***** Items

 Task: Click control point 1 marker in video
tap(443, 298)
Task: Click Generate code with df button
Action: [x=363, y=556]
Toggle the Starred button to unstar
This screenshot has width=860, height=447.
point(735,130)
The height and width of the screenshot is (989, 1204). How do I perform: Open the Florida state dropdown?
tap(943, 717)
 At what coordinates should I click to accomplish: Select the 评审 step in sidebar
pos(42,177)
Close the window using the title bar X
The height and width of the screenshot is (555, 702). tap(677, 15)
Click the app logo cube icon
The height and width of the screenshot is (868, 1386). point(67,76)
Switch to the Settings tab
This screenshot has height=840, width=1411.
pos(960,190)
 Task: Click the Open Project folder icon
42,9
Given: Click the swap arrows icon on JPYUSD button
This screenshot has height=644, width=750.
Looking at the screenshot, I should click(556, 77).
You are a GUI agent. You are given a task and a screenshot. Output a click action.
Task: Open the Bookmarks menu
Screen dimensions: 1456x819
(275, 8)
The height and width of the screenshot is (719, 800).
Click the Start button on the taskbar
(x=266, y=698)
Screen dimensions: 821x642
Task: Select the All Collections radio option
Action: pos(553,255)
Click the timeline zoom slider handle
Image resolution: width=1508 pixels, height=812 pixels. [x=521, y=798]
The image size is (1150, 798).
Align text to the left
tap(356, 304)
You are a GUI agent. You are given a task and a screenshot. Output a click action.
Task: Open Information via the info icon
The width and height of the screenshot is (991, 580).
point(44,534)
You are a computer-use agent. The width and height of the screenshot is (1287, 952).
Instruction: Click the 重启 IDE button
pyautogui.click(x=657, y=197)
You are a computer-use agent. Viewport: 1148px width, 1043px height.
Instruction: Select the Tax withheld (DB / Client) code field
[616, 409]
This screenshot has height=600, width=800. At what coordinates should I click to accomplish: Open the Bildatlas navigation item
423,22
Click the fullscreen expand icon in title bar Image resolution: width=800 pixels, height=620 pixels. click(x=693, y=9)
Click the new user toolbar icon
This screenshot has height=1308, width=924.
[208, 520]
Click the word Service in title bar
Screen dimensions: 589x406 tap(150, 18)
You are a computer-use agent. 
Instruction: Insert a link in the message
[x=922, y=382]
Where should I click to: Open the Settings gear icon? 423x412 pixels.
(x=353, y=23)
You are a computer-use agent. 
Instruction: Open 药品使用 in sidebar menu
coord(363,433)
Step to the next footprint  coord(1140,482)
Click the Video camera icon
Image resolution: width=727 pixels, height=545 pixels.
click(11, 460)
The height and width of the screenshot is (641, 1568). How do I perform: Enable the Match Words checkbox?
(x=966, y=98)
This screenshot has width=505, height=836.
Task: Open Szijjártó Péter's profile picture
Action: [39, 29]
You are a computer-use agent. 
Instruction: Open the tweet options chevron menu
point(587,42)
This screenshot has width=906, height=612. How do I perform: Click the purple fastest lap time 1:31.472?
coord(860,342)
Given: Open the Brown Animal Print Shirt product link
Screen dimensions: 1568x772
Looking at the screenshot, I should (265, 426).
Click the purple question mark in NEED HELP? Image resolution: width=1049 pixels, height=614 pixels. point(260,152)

**********

## Task prompt
Pick out every line in the listing above that contains the string "point".

## Written solution
 Task: Click control point 1 marker in video
point(735,130)
The height and width of the screenshot is (868, 1386). point(67,76)
point(44,534)
point(587,42)
Click the purple question mark in NEED HELP? Image resolution: width=1049 pixels, height=614 pixels. point(260,152)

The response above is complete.